The center cannot hold under such pressures. We need to restructure the role of government in the economy to avoid, at best, being back here again in a few years — and, at worst, the implosion of a capitalist society that large swaths of the public have every right to question.

Pragmatically, what would such a restructuring yield?

For one, government would be positioned to more directly help businesses and their workers. I’m a fan of much of what’s in the $2 trillion stimulus bill that passed late last week, but I’m also worried about the pretzel logic of many of its measures. Because of our government’s long-held aversion to lend directly to businesses, we have policies that backstop the Federal Reserve so that it can backstop private banks so they can, in turn, through a complex process run by the Small Business Administration, get loans to small businesses. Given that over half of small business have only two weeks of cash reserves, that chain has too many links.

Some other advanced economies are following the direct route. In Denmark, for example, the government has proposed covering 75 to 90 percent of all worker salaries over the next three months — as long as the companies don’t lay anyone off. Note the conditionality: The government helps businesses that help their workers. In the United States, we are comparatively averse to this direct path, because our government supposedly doesn’t “pick winners.” But that’s obviously ridiculous in this context. First, when so many different businesses in almost all sectors need help, we’re picking survivors, not winners, which is essential if we want an economy that can bounce back post-containment. Second, our tax code picks winners left and right. (Mostly right.)

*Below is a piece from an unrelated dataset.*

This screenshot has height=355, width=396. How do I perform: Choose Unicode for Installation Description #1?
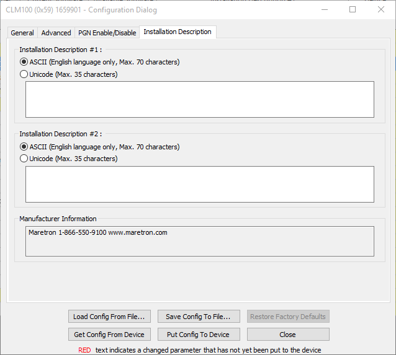point(25,74)
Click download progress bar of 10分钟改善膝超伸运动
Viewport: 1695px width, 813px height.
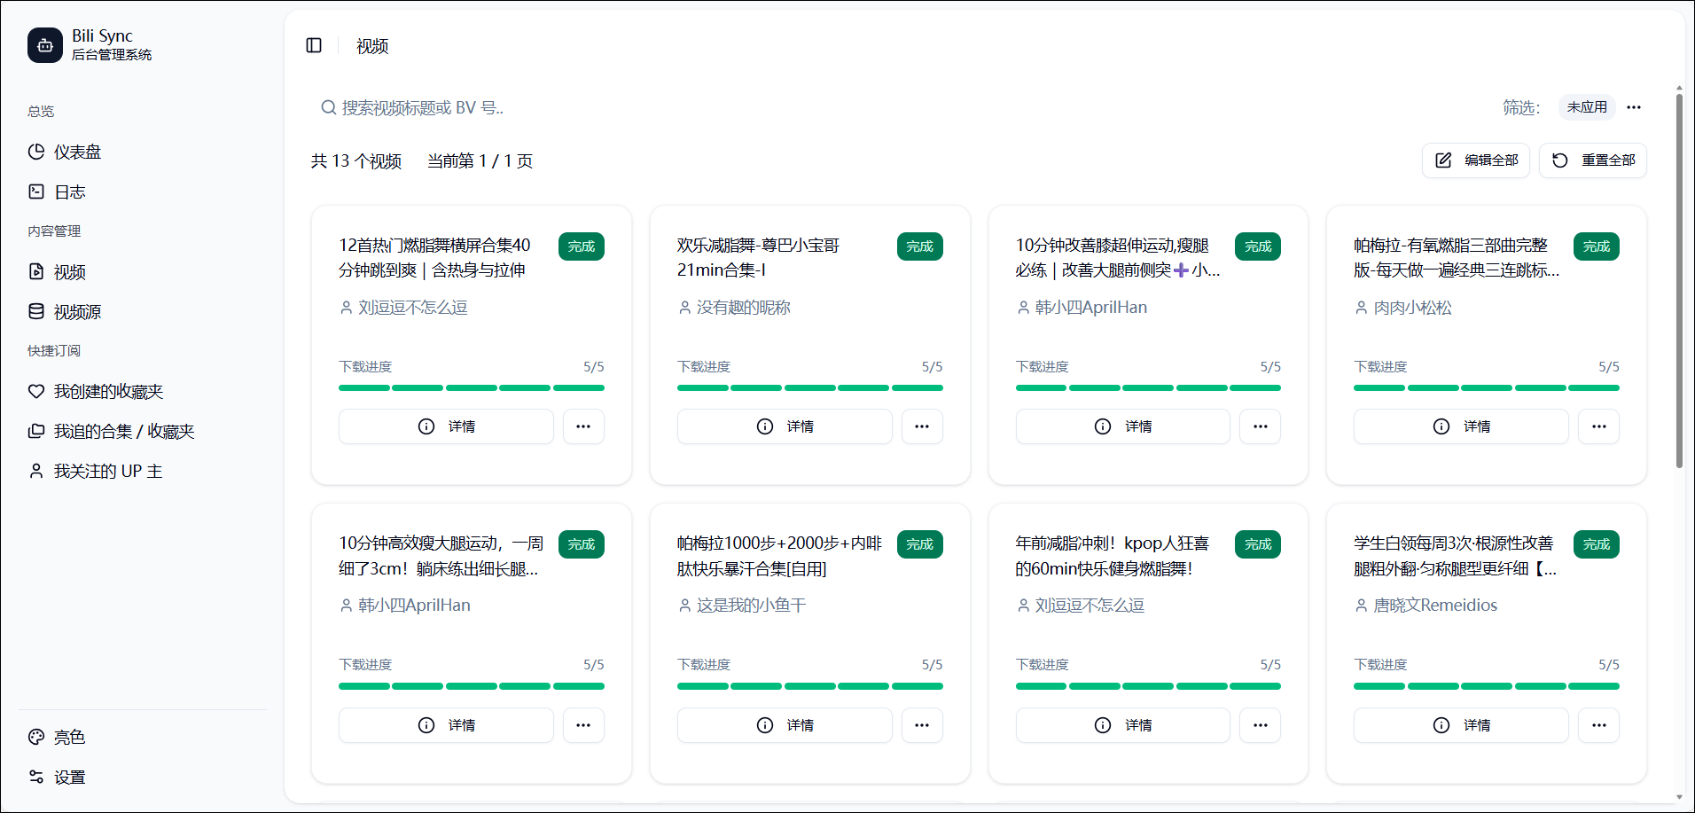[1148, 387]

Next — and this part is admittedly progressive — a restructuring could deliver a much-needed, comprehensive system of social insurance, from cradle to grave. The Great Depression made the need for such safeguards glaringly clear; somehow, that insight has faded in more recent decades, despite the risks posed by our unequal global economy. Now we’re seeing that the gamble of tying retirement security to the stock market is clearly the wrong bet, especially when we have a much loved, fully portable, guaranteed pension system — Social Security — in need of significant shoring up and expansion. And downturns shouldn’t send us scrambling to bolster our unemployment insurance system: That system should be federalized, with an automatic ability to expand to meet higher needs during downturns — including higher wage replacement rates and reaching part-time, self-employed and gig workers. (The stimulus package includes both.) Finally, we should expand our concept of public goods and services, including a paid leave program and more equal access to health coverage. Fighting inequality requires sharing in the costs of hard times.

I’ll have more to say in this space as I work with folks of all political stripes on an initiative called the Other Side Economy Project. The current crisis is teaching us about what we will need for the future, and as we learn, our goal is to craft a concrete agenda. But the overarching theme of this moment is clear. It’s the tension that has always defined American social policy: the push and pull between “we’re in this together” and “you’re on your own.”

In the words of Elihu Root, quoted by FDR in a 1934 Fireside Chat: We once again face “questions for the solution of which the old reliance upon the free action of individual wills appear quite inadequate. And, in many directions, the intervention of that organized control which we call government seems necessary …”

When this crisis passes, we either answer those questions in a way that is inclusive and just — or we will find ourselves back here again before we know it.